▶ _TO BE DONE_:
Print the material word for word, from the line containing "Click Crêpe Benedict with Croissant item" through the line containing "I will coord(451,93).", including both of those lines.

▶ _RECORDS FOR THE TASK_:
==========
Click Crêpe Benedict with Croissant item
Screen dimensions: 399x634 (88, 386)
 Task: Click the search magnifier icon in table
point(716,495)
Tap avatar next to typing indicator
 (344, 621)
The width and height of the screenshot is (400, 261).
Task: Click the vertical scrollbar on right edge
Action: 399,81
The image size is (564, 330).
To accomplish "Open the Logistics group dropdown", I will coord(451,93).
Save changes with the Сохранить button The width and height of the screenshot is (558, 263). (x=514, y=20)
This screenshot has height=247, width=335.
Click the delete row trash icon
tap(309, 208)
==========
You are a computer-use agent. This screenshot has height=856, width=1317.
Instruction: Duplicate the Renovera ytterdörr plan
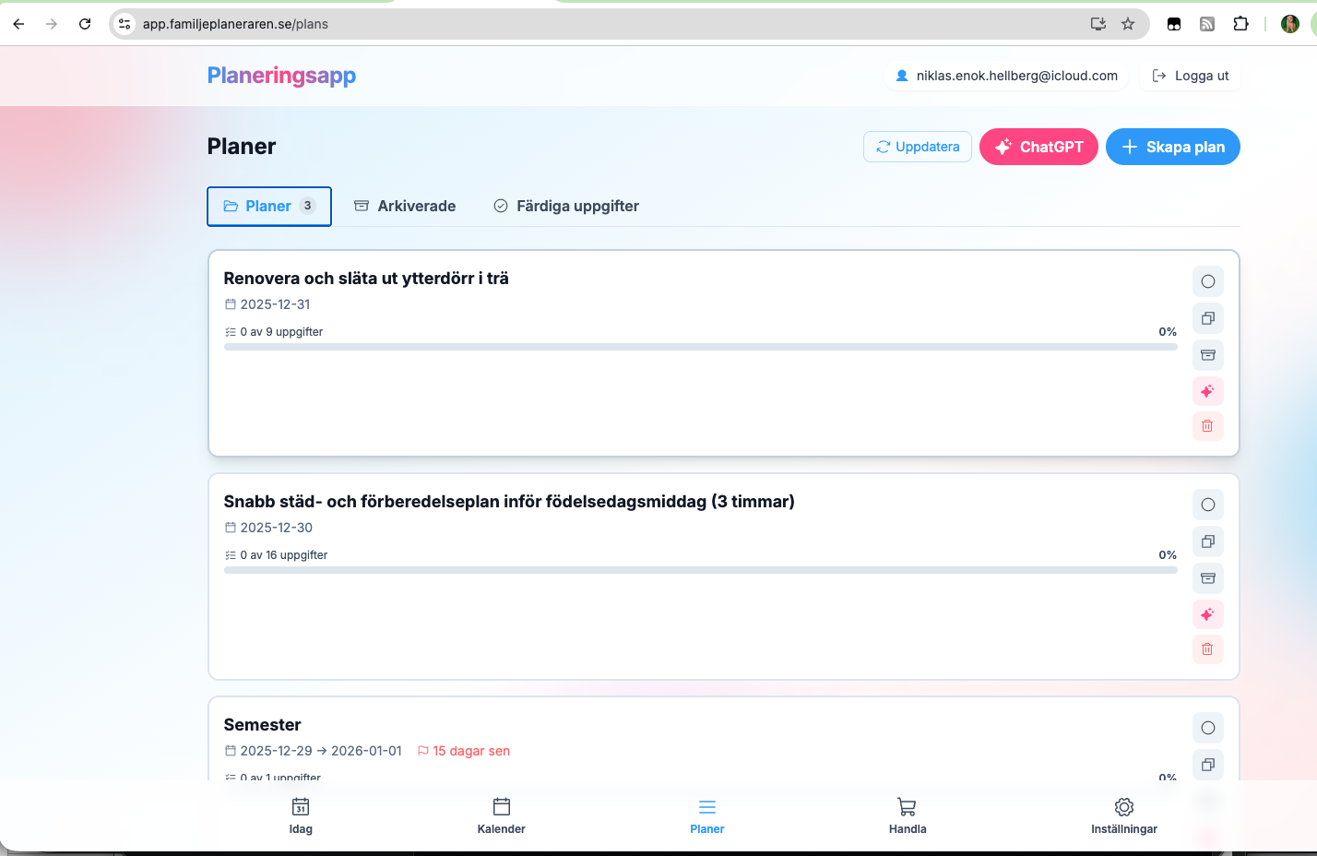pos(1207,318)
==========
▶ _OUTPUT BELOW_:
Click Crêpe Benedict with Croissant item
Screen dimensions: 399x634 (88, 386)
 Task: Click the search magnifier icon in table
point(716,495)
Tap avatar next to typing indicator
 (344, 621)
The width and height of the screenshot is (400, 261).
Task: Click the vertical scrollbar on right edge
Action: 399,81
The image size is (564, 330).
To accomplish "Open the Logistics group dropdown", I will coord(451,93).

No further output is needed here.